Other biographical background
Ava Clayton Spencer, 56, was born in North Carolina and raised in an academic family.

Her father, Samuel Reid Spencer, Jr., a historian educated at Harvard, served as president of Mary Baldwin College in Staunton, Va., from 1957 to 1968 and Davidson College in Davidson, N.C., from 1968 to 1983.

She attended North Mecklenburg High School in North Carolina and Phillips Exeter Academy in Exeter, N.H.

Spencer received a bachelor’s degree, magna cum laude and Phi Beta Kappa, with highest honors in history and German, from Williams College, then earned a B.A. in theology from Oxford. She received a master’s degree in the study of religion from Harvard, then completed her J.D. degree from Yale Law School, where she was an editor of the Yale Law Journal, winner of the moot court competition, and chair of the Public Interest Council.

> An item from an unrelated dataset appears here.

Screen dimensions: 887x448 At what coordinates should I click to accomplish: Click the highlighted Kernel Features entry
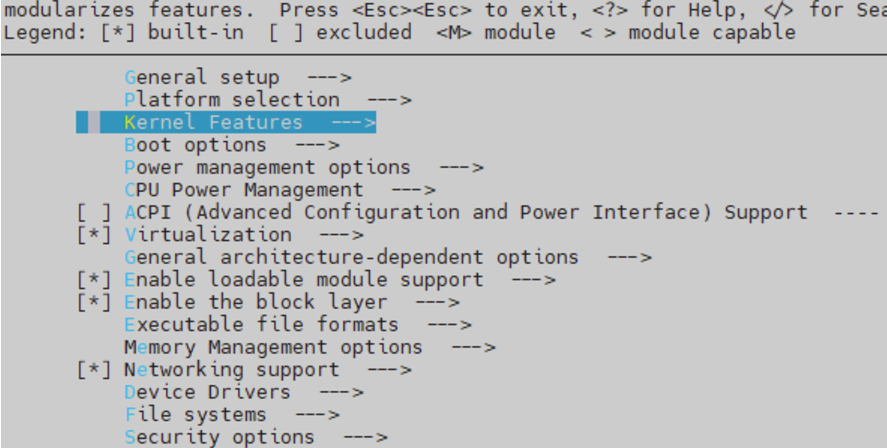213,122
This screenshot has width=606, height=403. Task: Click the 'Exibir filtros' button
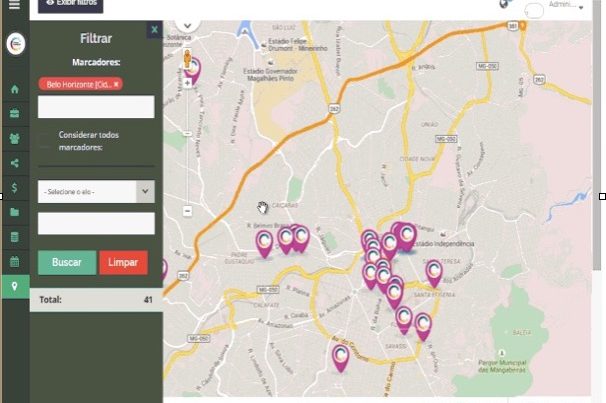point(70,5)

After clerking for Judge Rya W. Zobel of the U.S. District Court in Massachusetts, she practiced law at the Boston firm of Ropes & Gray from 1986 to 1989, then served from 1989 to 1993 as an Assistant U.S. Attorney in Boston, prosecuting criminal cases, before joining the staff of the U.S. Senate Committee on Labor and Human Resources and subsequently joining the Harvard administration.

Spencer is currently a trustee of Williams College, and she previously served as a trustee of Phillips Exeter Academy. In 1997 she received the Williams College Bicentennial Medal for achievement in the field of education policy.

Spencer has written various articles and publications in the field of higher education policy and taught courses in federal higher education policy at the Harvard Graduate School of Education. She has served on an array of boards and panels, including the national board of the U.S. Department of Education’s Fund for the Improvement of Postsecondary Education; the advisory board of the American Council on Education’s Center for Policy Analysis; and the Forum for the Future of Higher Education.

Spencer has two children — a son, Will, a 2010 graduate of New York University who works as an analyst at Goldman Sachs and a daughter, Ava, who is a junior at Harvard, majoring in stem cell and regenerative biology.


About Bates College
Bates is a leading private, highly selective, residential college devoted to undergraduate study in the traditional disciplines of the liberal arts and sciences as well as in emerging interdisciplinary programs. Bates’ campus is in Lewiston, Maine, and its academic activities reach worldwide.

Founded in 1855, the college has always admitted students without regard to race, religion, national origin or gender and was the first coeducational college in New England. Bates continues its commitment to access and inclusivity today with an average financial aid grant of $35,000.

Bates offers bachelor of arts or bachelor of science degree to an enrollment of approximately 2,000 students from all over the United States and more than 60 other countries. With a student-faculty ratio of 10-to-1 and a commitment to supporting scholar-teachers of highest distinction, the college’s educational community challenges and supports students as they reach toward their full intellectual potential.